#### WORK INSTRUCTIONS:
Write out the data below in full, please. Keep every character as given.

#### DATA:
======

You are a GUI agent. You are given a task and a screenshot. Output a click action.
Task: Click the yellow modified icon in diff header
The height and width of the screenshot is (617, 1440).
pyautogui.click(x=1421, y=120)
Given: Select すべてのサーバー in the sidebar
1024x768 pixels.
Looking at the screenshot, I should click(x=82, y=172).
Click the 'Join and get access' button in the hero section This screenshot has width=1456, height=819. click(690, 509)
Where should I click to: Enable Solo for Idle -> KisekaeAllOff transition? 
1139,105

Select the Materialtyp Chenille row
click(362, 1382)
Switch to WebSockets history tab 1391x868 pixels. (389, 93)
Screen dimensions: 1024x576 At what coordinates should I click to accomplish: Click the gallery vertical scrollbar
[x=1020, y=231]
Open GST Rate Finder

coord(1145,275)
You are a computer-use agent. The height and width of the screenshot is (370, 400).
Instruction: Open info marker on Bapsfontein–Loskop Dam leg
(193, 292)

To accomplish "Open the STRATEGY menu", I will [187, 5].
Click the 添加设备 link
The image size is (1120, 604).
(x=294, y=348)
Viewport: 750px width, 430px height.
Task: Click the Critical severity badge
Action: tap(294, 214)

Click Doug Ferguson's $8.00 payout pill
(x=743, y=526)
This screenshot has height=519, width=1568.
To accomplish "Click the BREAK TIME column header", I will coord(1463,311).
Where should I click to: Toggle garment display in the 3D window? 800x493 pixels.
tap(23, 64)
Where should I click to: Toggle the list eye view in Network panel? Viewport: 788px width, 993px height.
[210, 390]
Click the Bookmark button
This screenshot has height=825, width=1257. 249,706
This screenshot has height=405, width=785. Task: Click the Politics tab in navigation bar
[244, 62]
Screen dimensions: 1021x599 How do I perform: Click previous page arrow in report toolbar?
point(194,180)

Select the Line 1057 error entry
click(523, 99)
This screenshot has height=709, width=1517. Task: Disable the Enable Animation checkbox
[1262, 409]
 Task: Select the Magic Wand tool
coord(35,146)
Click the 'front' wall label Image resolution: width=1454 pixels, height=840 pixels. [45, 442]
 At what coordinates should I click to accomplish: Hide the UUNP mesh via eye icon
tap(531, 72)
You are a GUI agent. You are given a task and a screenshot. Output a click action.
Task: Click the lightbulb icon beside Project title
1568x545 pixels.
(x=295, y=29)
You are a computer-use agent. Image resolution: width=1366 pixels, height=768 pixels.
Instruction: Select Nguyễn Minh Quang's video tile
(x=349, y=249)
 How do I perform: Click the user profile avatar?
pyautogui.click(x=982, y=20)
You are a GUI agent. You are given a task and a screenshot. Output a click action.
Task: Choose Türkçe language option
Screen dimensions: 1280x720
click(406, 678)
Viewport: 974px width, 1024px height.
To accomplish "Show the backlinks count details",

======

#### PROBLEM SOLUTION:
You are a GUI agent. You are given a task and a screenshot. Output a click action.
Task: Click the yellow modified icon in diff header
The height and width of the screenshot is (617, 1440).
pyautogui.click(x=1421, y=120)
Given: Select すべてのサーバー in the sidebar
1024x768 pixels.
Looking at the screenshot, I should click(x=82, y=172).
Click the 'Join and get access' button in the hero section This screenshot has width=1456, height=819. click(690, 509)
Where should I click to: Enable Solo for Idle -> KisekaeAllOff transition? 
1139,105

Select the Materialtyp Chenille row
click(362, 1382)
Switch to WebSockets history tab 1391x868 pixels. (389, 93)
Screen dimensions: 1024x576 At what coordinates should I click to accomplish: Click the gallery vertical scrollbar
[x=1020, y=231]
Open GST Rate Finder

coord(1145,275)
You are a computer-use agent. The height and width of the screenshot is (370, 400).
Instruction: Open info marker on Bapsfontein–Loskop Dam leg
(193, 292)

To accomplish "Open the STRATEGY menu", I will [187, 5].
Click the 添加设备 link
The image size is (1120, 604).
(x=294, y=348)
Viewport: 750px width, 430px height.
Task: Click the Critical severity badge
Action: tap(294, 214)

Click Doug Ferguson's $8.00 payout pill
(x=743, y=526)
This screenshot has height=519, width=1568.
To accomplish "Click the BREAK TIME column header", I will coord(1463,311).
Where should I click to: Toggle garment display in the 3D window? 800x493 pixels.
tap(23, 64)
Where should I click to: Toggle the list eye view in Network panel? Viewport: 788px width, 993px height.
[210, 390]
Click the Bookmark button
This screenshot has height=825, width=1257. 249,706
This screenshot has height=405, width=785. Task: Click the Politics tab in navigation bar
[244, 62]
Screen dimensions: 1021x599 How do I perform: Click previous page arrow in report toolbar?
point(194,180)

Select the Line 1057 error entry
click(523, 99)
This screenshot has height=709, width=1517. Task: Disable the Enable Animation checkbox
[1262, 409]
 Task: Select the Magic Wand tool
coord(35,146)
Click the 'front' wall label Image resolution: width=1454 pixels, height=840 pixels. [45, 442]
 At what coordinates should I click to accomplish: Hide the UUNP mesh via eye icon
tap(531, 72)
You are a GUI agent. You are given a task and a screenshot. Output a click action.
Task: Click the lightbulb icon beside Project title
1568x545 pixels.
(x=295, y=29)
You are a computer-use agent. Image resolution: width=1366 pixels, height=768 pixels.
Instruction: Select Nguyễn Minh Quang's video tile
(x=349, y=249)
 How do I perform: Click the user profile avatar?
pyautogui.click(x=982, y=20)
You are a GUI agent. You are given a task and a screenshot. Output a click action.
Task: Choose Türkçe language option
Screen dimensions: 1280x720
click(406, 678)
Viewport: 974px width, 1024px height.
To accomplish "Show the backlinks count details",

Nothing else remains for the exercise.